A lungless worm salamander, an armored slug and a critically endangered monkey were a few of 503 new species identified this year by scientists at London's National History Museum.

"Once again, an end of year tally of new species has revealed a remarkable diversity of life forms and minerals hitherto undescribed," Dr. Tim Littlewood, executive director of science at the museum, told the National History Museum. "The Museum's collection of specimens provide a resource within which to find new species as well as a reference set to recognize specimens and species as new."

Due to the coronavirus pandemic, the museum was closed to the public for part of the year. Yet, scientists, researchers, curators and associates continued to study the species' forms and structures and share their findings with the rest of the scientific community, Ken Norris, head of life sciences at the Natural History Museum, told CNN.

"You're asking whether or not that new specimen is sufficiently different from anything else that's been seen before to be regarded as a new species," he said. "So you're describing it for the first time."

As biodiversity rapidly declines across the globe, identifying new species comes with a time constraint, Littlewood noted in an article by the National History Museum.

"In a year when the global mass of biodiversity is being outweighed by human-made mass it feels like a race to document what we are losing," he shared.

Since 1900, the abundance of native species in land-based habitats has decreased by at least 20 percent, according to findings outlined in a United Nations Report. Over 40 percent amphibian species, nearly 33 percent reef-forming corals and over a third of all marine animals are threatened.

"503 newly discovered species reminds us we represent a single, inquisitive, and immensely powerful species with the fate of many others in our hands," Littlewood added.

Among the hundreds of species identified was a monkey called the Popa langur, found on the extinct Mount Popa volcano in Myanmar. According to the National History Museum, the skin and skull of the monkey were collected over 100 years ago.

Scientists analyzed the coloration of the Popa langur's skin and bones and sampled its genetics to compare it to related species.

"Monkeys are one of the most iconic groups of mammals, and these specimens have been in the collections for over a hundred years," Roberto Portela Miguez, the senior curator in charge of mammals at the museum and involved in identifying the new species, told the National History Museum. "But we didn't have the tools or the expertise to do this work before."

The Popa langur is considered to be critically endangered with only 200 to 260 individuals remaining in the wild, according to The Guardian. As Myanmar rapidly develops, the monkeys are threatened by decreased forest habitats and increased hunting.

Naming the species, Miguez thinks, will help in its conservation. "The hope is that by giving this species the scientific status and notoriety it merits, there will be even more concerted efforts in protecting this area and the few other remaining populations," he told the National History Museum.

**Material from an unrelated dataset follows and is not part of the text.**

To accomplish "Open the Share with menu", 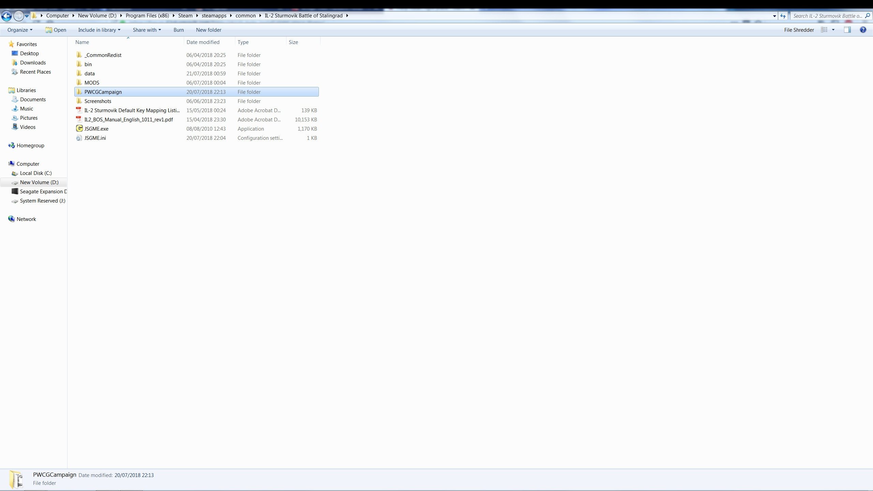I will point(147,30).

"It has been a good year for discovering more amphibian and reptile species," The Guardian reported, noting the scientist's identification of a crested lizard from Borneo, two new species of frog and nine new snakes.

"At the moment we think that as a basic guess maybe 20% of life has been described in some shape or form," Norris told CNN, expecting to identify hundreds of new species in the new year.

"Our understanding of the natural world's diversity is negligible and yet we depend on its systems, interconnectedness and complexity for food, water, climate resilience and the air we breathe," Littlewood told the National History Museum. "Revealing new and undescribed species not only sustains our awe of the natural world, it further reveals what we stand to lose and helps estimate the diversity we may lose even before it's discovered."